HAYATI

Tarihçi ve divan şairi. Tam adı Abdülaziz Karaçelebizade. 1591’de İstanbul’da dünyaya geldi. 1658’de Bursa’da yaşama veda etti. Rumeli kazaskeri Hüsamettin Hüseyin Efendi’nin oğludur. Çok erken denilebilecek bir yaşta babasını kaybettiği için abisi tarafından büyütüldü.

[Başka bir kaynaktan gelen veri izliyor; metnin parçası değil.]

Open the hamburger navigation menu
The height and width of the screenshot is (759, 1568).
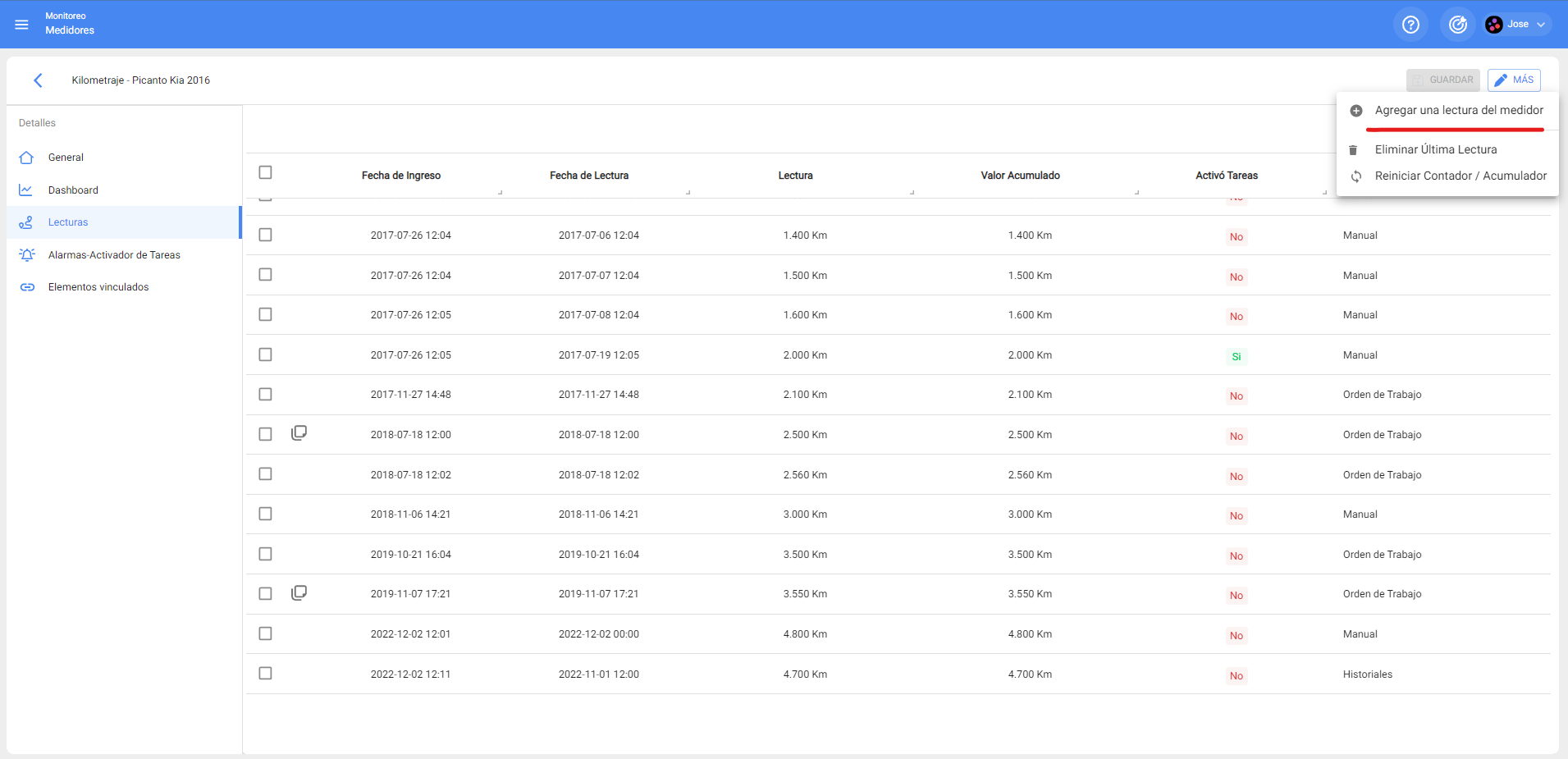[22, 25]
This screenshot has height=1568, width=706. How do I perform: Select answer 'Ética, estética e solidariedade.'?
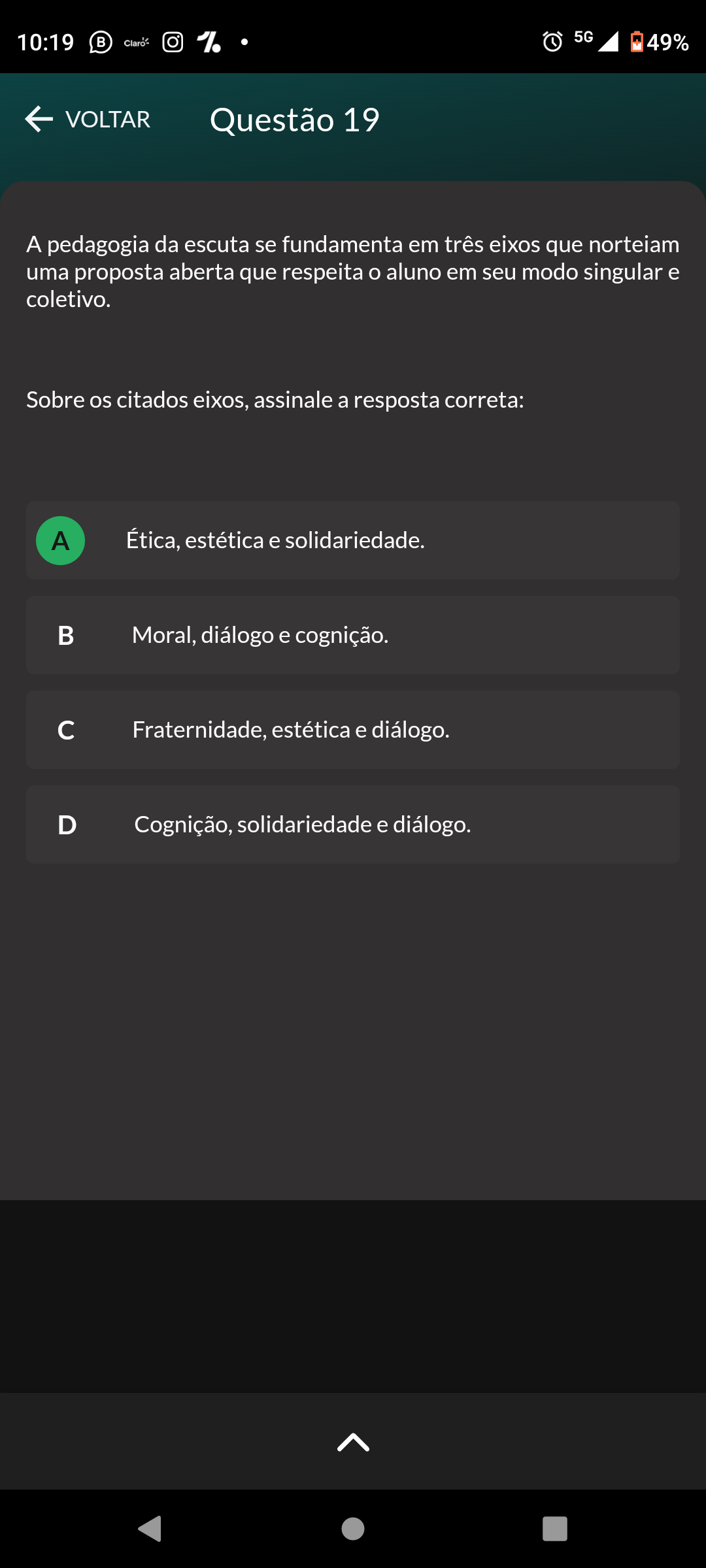[x=275, y=540]
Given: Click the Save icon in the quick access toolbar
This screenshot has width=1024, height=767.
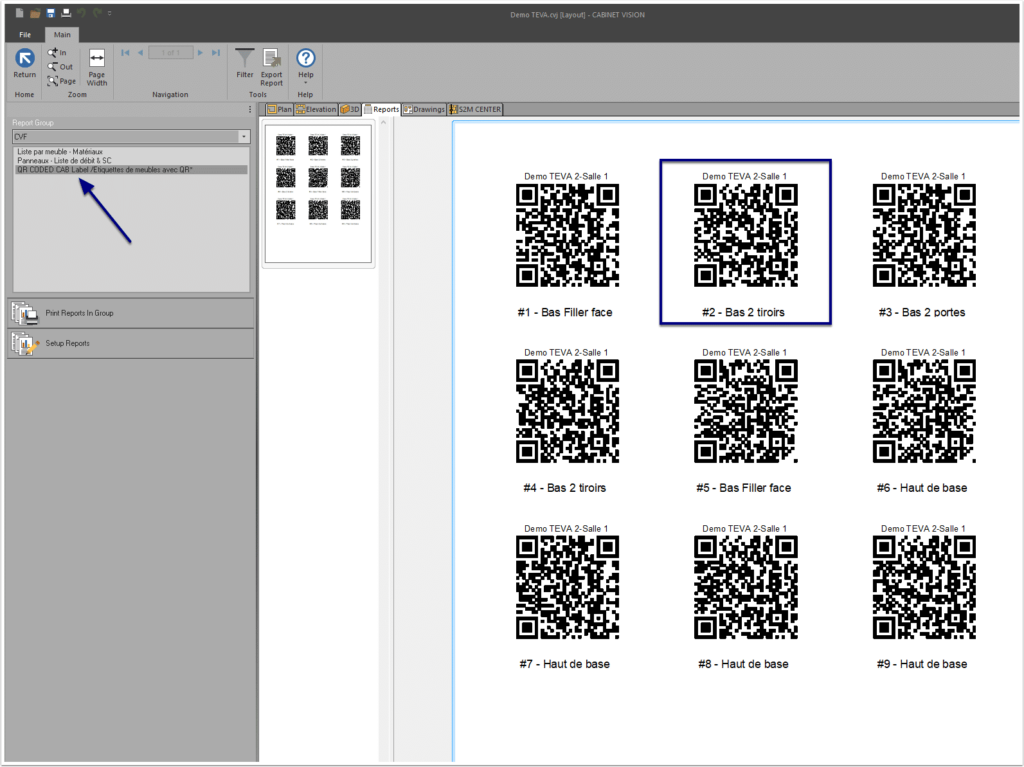Looking at the screenshot, I should (x=49, y=13).
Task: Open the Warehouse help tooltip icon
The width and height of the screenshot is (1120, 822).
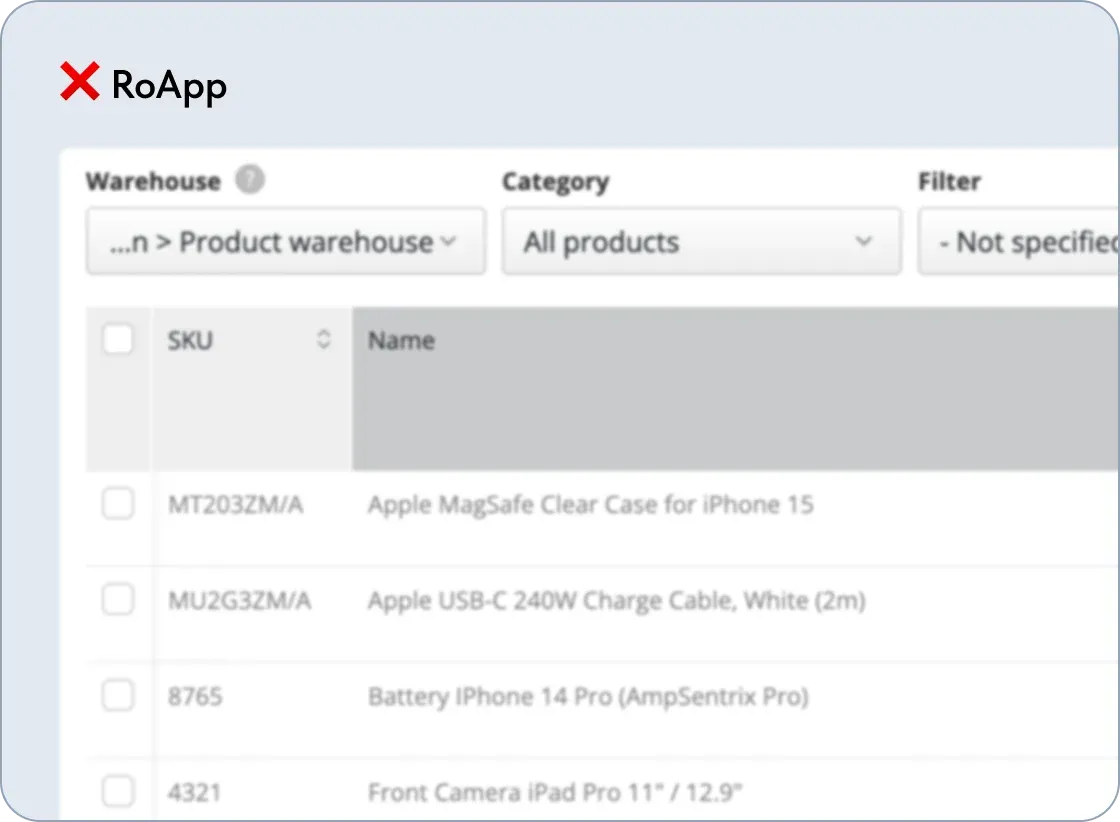Action: point(249,180)
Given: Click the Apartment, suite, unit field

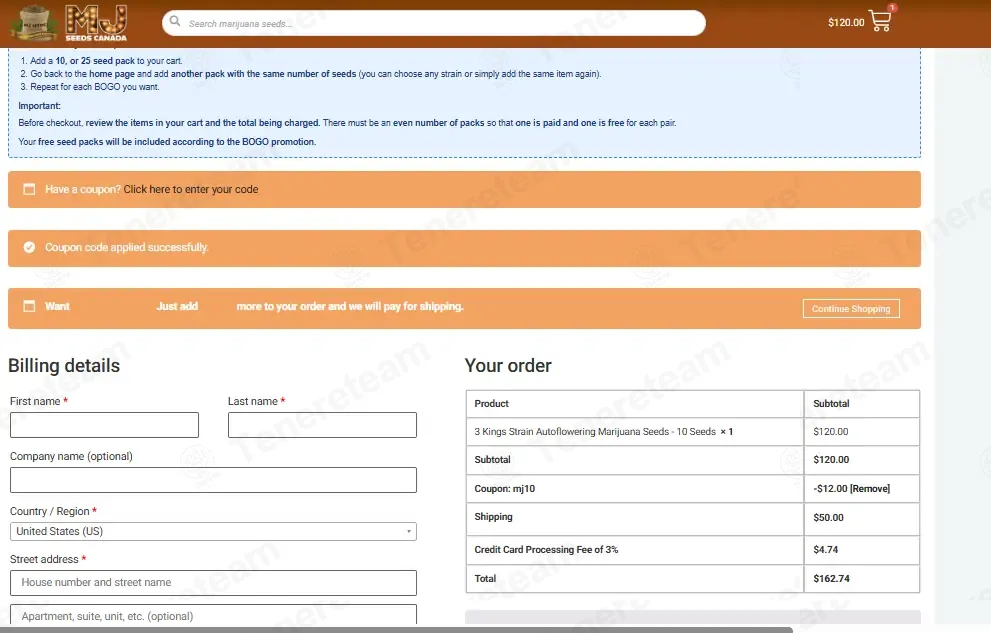Looking at the screenshot, I should (x=213, y=615).
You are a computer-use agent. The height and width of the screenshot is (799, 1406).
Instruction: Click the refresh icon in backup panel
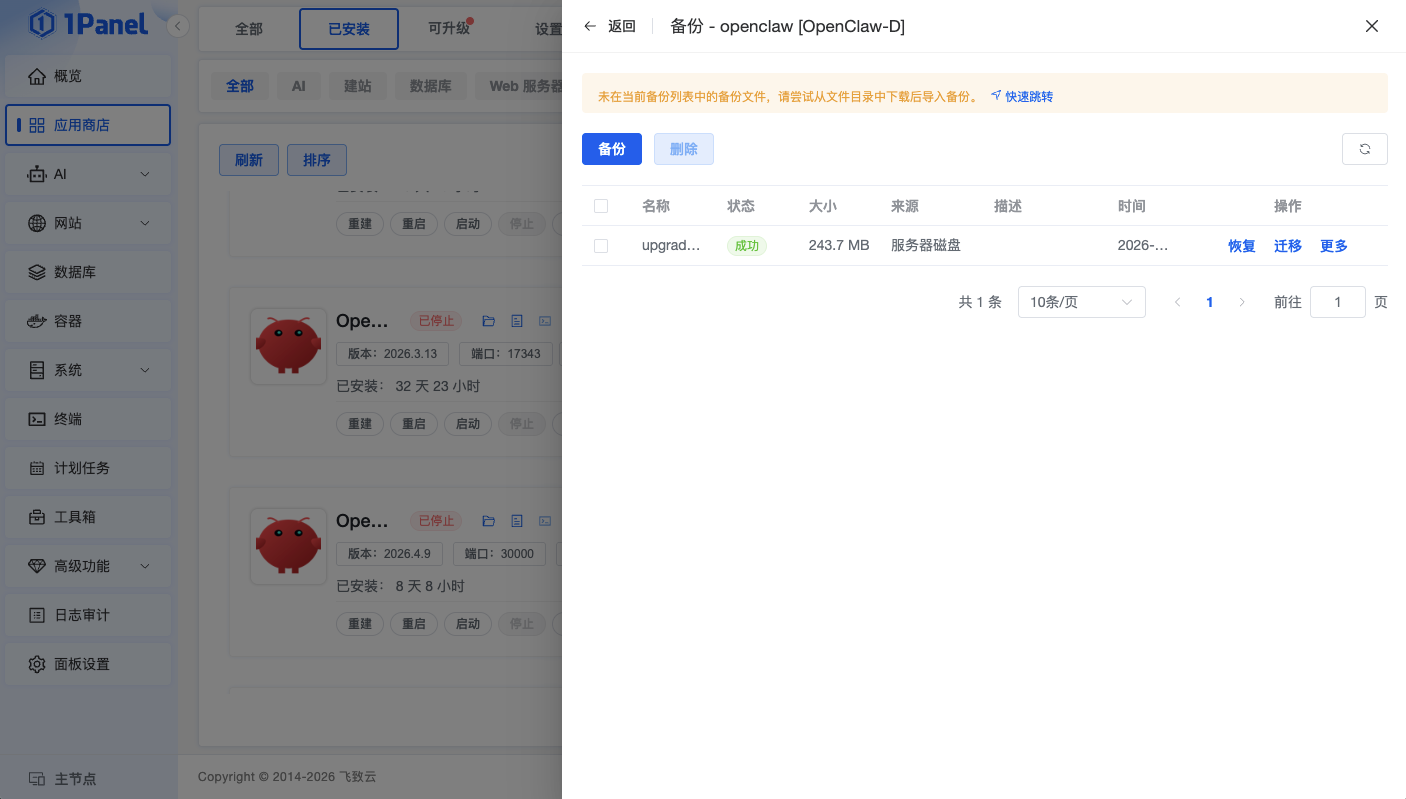tap(1364, 149)
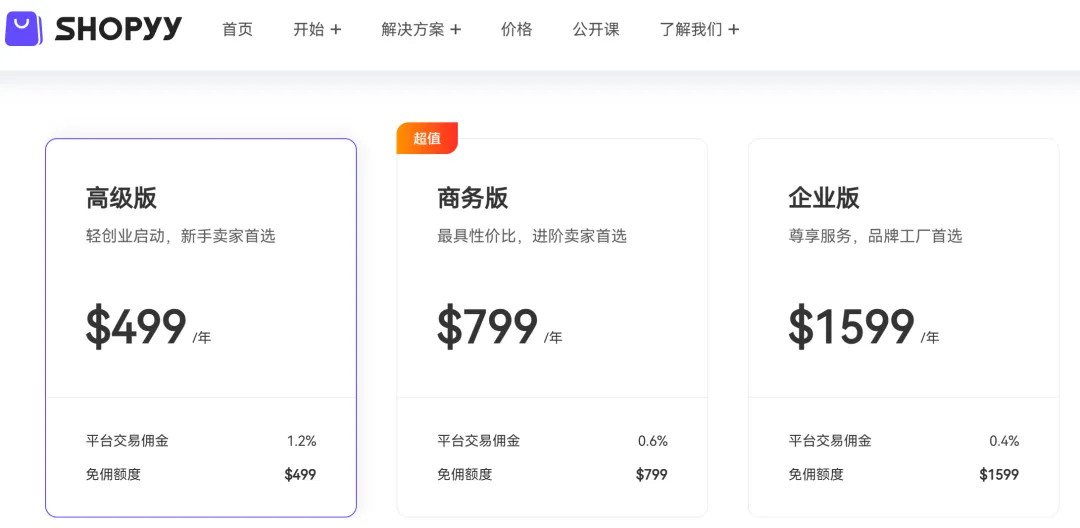The image size is (1080, 528).
Task: Open the 公开课 page
Action: point(596,29)
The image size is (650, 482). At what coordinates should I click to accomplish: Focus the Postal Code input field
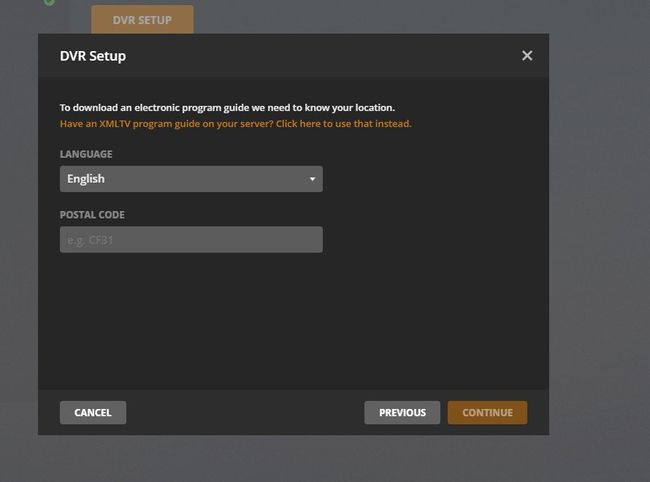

Karaçelebizade, medrese eğitimini tamamladıktan sonra 1612’den başlayarak çeşitli medreselerde müderrislik yaptı. 1619’da Sahn-ı seman müderrisliğine atandı. Bursa ve Edirne Süleymaniyelerine gönderildiyse de yeniden İstanbul’a alındı. Aynı yıl Fatih Camisi’ndeki ulema ayaklanmasına katıldığı için Bursa’ya Molla Hüsrev Medresesi’ne gönderildi. IV. Murat’ın tahta çıkışı üzerine bağışlandı ve İstanbul’a döndü (1624). Sonraki yıllarda Yenişehir, Mekke ve Edirne kadılıkları görevlerinde bulundu. 1634’te İstanbul’un güvenliği ile görevlendirildi. Kentte baş gösteren yağ kıtlığı karışıklıklara yol açınca IV. Murat’ın gazabına uğradı ve denize atılarak öldürülmesi için ferman çıkarıldı. Bindirildiği gemi Büyükada’ya yaklaşırken koruyucusu Sadrazam Damat Bayram Paşa’ın padişahı kandırarak kopardığı ikinci ferman imdadına yetişti ve Karaçelebizade Kıbrıs’a sürüldü. Bağışlanması uzun sürmedi, yine aynı yıl (1634) içinde Rumeli kazaskerliği görevine getirildi. Ulaşmak isteği şeyhülislamlık makamı iyi kötü her yola başvurarak 1649’da bu rütbeyi aldı. İki yıl sonra da Bahai Mehmet Efendi’nin azledilmesi üzerine fiilen şeyhülislam oldu. Dört ay sonra gözden düşerek Sakız Adası’na sürüldü. 1653’te Bursa’ya yerleşmesine izin verilen Karaçelebizade, oldukça karışık ve baş döndürücü bir hızla geçen yaşamı son bulduğunda Bursa’daydı.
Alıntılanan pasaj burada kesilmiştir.